Vu la procédure suivante :
Procédure contentieuse antérieure :
M. B...A...a demandé au Tribunal administratif de Versailles d'annuler la décision du 13 janvier 2017 par laquelle le directeur général du CROUS de l'académie de Versailles l'a licencié sans préavis ni indemnité pour motif disciplinaire.
Par un jugement n° 1701760 du 9 octobre 2017, le Tribunal administratif de Versailles a rejeté sa demande.
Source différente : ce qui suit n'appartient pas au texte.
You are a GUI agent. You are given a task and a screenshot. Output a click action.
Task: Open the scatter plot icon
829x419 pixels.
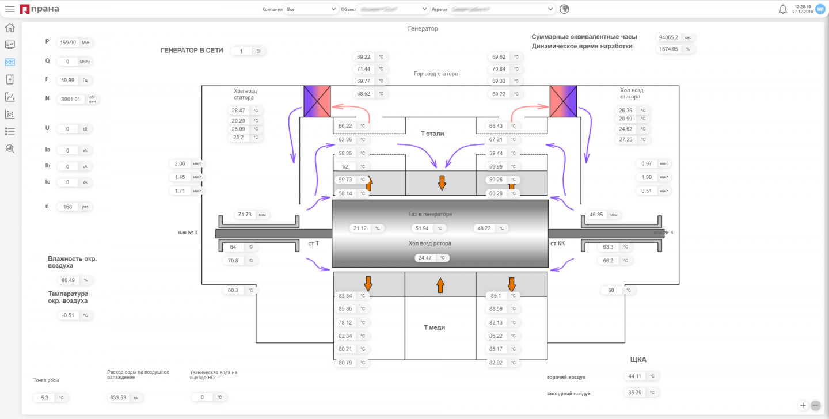pyautogui.click(x=10, y=114)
Procédure devant la Cour :
Par une requête, enregistrée le 8 décembre 2017, M.A..., représenté par Me Taurand, avocat, demande à la Cour :
1° d'annuler le jugement ;
2° d'annuler la décision du 13 janvier 2017 ;
3° d'enjoindre au CROUS de Versailles de le réintégrer dans un délai d'un mois à compter de la notification de l'arrêt ;
4° de mettre à la charge du CROUS de Versailles une somme de 2 000 euros au titre de l'article L. 761-1 du code de justice administrative.
Il soutient que :
- le licenciement ne pouvait pas être prononcé sans préavis ni indemnité, cette sanction plus sévère que le licenciement n'étant pas prévue par l'article 40 de la décision du 20 août 1987 modifiée prise, par dérogation à l'article 51 du décret n° 86-23 du 17 janvier 1986, par le directeur du Centre national des oeuvres universitaires et scolaires, en application de l'article 21 du décret n° 87-155 du 5 mars 1987 ;
- les faits reprochés ne sont pas établis et sont matériellement inexacts ; il ne s'est absenté qu'une seule fois et pendant douze minutes de la résidence universitaire ; il n'a nullement mis en danger les étudiants, preuve en est qu'aucun gardien de nuit n'a été recruté après son licenciement ;
- en tout état de cause, les faits ne peuvent être qualifiés de faute disciplinaire justifiant la sanction la plus grave ;
- cette sanction est disproportionnée ; ses évaluations sur trente ans de carrière ont toujours été positives ; le CROUS n'a pas pris en considération les séquelles de son agression par un étudiant le 31 mai 2016, ni ne lui est venu en aide ; le CROUS l'a obligé à venir travailler pendant son congé maladie ;
- la décision est entachée de détournement de pouvoir.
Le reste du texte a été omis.